Photo by WRGB-CBS/ABC News

Safyre got over 16,000 packages and more than 700,000 cards within less than three weeks, the U.S. Postal Service said.

Speaking with ABC News, USPS spokeswoman Maureen Marion said the post office was monitoring Safyre’s letter’s and packages after finding out about her story.

Marion also went on to attend a parade that the town put together to celebrate Safyre and the outpouring of goodwill represented in the letters and packages she received. The parade involved fire department and police personnel, and of course–mail trucks to make the deliveries.

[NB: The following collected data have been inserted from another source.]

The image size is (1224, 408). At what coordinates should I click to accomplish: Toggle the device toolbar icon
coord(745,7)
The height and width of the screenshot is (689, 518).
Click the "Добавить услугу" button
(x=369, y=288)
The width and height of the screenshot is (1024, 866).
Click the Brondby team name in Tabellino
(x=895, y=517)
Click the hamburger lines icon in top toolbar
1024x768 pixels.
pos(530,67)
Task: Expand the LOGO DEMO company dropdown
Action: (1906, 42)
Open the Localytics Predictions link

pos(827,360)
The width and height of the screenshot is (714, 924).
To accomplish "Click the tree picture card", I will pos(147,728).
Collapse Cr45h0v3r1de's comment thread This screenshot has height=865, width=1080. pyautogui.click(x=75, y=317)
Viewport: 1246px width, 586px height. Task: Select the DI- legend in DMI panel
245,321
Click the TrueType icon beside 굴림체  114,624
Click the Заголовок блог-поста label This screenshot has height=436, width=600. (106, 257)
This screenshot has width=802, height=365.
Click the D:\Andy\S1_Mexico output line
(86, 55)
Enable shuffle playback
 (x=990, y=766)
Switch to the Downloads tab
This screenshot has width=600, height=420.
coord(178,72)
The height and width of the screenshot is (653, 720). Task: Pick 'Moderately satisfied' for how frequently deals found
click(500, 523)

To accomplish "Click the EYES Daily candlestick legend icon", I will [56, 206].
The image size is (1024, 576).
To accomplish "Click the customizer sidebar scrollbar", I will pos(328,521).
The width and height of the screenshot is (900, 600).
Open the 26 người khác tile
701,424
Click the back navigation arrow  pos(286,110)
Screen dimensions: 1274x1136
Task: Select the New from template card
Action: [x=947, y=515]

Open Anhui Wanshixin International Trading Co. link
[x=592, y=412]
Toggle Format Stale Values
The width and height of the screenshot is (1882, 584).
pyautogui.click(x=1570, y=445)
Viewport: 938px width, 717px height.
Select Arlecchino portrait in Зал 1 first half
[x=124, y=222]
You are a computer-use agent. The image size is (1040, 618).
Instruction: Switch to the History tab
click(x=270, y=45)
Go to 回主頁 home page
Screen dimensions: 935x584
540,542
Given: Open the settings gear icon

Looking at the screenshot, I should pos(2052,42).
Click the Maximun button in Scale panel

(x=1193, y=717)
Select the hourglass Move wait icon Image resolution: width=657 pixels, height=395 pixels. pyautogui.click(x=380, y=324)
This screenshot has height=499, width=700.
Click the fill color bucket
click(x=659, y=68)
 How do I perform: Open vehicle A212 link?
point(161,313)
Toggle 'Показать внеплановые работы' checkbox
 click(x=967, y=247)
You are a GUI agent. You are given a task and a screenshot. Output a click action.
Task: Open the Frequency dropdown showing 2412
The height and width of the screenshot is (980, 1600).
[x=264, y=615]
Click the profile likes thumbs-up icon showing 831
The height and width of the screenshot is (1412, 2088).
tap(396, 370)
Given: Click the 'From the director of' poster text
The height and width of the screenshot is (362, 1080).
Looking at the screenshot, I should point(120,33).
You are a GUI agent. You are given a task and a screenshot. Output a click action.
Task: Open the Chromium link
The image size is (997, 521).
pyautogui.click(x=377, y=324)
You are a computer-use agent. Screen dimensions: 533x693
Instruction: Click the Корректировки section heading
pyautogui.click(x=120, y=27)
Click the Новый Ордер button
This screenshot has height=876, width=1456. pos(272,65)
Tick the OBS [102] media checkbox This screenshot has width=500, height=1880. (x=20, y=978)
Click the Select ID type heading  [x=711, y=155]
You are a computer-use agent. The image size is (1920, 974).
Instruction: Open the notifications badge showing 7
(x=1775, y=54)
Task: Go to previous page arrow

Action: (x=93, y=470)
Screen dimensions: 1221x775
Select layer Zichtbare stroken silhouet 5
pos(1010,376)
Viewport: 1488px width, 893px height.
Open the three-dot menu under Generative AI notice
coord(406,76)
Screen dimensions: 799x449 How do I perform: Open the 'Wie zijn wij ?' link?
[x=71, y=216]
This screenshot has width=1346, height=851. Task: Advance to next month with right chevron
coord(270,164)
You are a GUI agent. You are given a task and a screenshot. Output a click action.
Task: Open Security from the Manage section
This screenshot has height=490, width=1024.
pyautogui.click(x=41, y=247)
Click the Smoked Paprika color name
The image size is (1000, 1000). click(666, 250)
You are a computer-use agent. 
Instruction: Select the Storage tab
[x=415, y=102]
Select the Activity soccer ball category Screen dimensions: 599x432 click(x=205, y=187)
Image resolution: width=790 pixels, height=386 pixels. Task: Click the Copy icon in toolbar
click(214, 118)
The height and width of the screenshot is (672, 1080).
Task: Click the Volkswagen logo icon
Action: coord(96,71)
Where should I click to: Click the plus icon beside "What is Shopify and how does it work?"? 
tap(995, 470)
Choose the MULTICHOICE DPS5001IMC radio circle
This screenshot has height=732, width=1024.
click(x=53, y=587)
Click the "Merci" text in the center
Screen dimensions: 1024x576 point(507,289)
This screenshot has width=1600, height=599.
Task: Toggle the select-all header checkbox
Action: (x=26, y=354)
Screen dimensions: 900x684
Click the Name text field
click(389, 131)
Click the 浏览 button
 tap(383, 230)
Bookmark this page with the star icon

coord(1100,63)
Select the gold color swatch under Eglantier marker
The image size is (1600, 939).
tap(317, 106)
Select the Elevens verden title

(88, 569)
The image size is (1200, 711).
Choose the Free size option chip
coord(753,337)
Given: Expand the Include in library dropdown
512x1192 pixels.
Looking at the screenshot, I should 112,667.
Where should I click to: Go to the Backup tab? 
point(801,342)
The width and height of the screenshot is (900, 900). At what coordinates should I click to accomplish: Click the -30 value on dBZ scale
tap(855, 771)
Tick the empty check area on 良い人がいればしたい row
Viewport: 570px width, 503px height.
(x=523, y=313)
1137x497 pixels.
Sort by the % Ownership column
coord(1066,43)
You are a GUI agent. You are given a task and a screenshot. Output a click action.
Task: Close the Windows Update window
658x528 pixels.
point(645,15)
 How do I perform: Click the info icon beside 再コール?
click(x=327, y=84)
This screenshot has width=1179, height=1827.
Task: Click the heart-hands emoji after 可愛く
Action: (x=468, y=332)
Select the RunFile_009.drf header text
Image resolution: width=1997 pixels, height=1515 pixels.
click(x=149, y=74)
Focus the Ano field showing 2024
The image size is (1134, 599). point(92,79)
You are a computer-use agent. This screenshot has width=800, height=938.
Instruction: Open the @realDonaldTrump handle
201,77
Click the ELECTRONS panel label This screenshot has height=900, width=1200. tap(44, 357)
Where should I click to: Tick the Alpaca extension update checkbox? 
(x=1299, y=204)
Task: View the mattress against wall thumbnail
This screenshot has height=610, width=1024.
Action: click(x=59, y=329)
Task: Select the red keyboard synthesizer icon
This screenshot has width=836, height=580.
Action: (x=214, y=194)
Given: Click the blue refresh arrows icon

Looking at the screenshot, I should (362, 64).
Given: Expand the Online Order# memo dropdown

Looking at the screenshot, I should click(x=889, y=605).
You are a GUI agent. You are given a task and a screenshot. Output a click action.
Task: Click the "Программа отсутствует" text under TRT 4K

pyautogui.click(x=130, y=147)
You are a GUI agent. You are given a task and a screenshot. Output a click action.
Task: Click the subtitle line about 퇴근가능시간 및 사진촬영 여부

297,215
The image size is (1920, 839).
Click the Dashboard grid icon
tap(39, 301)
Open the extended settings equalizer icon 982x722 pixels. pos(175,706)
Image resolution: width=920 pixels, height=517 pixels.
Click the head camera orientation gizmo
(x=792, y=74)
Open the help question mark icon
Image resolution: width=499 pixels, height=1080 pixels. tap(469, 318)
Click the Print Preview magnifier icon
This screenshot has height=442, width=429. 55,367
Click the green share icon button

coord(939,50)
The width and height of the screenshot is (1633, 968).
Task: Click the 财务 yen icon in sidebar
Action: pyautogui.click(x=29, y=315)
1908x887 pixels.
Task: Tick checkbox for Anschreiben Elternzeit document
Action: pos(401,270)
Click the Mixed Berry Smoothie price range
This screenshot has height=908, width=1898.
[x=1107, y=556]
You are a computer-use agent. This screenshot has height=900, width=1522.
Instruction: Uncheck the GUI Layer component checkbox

The volume of letter’s and packages was overwhelming: Safyre received letters from all over the United States and across the world, including countries from Africa.

“It was an amazing thing to see because it really moved a whole community,” Marion told ABC News.

Honoring The Memory of Family and Life Today

In 2016, Safyre made a visit to  ABC News10 studio and was reunited with the Clifton Park and Halfmoon Emergency Corps. 

Members of the fire department also took her to see the LifeNet helicopter which saved her from the tragic fire.

One of the firefighters from South Carolina drove up to see her.

“She’s very spunky, which makes you smile and look at that and say, man, I’ll tell you, not that you don’t think what we’re doing is important, but when you come and meet somebody and see that, it just kind of brings closure to everything,” said LifeNet crew member Shawn Griffin in conversation with ABC News10.

In 2021, nearly a decade later after the tragic fire, 13-year-old Safyre officially became a teenager. 

She’s been doing things many kids her age do, such as taking online classes, building LEGOs, and roller skating.

In the same year, it was revealed that Safyre did a balloon release to honor her siblings and father, making her feel “happy inside.”

“I also wrote some messages on the balloon as well so it would get to heaven,” she said.

Giving Back

Safyre was overwhelmed by the support she received and told ABC News10 that when she gets older wants to become a doctor to help those who have been in similar situations as hers.

The heroism of the team that saved her and the goodwill of the people who sent her hundreds of thousands of letters–will continue to have an impact on her and the lives she touches for years to come.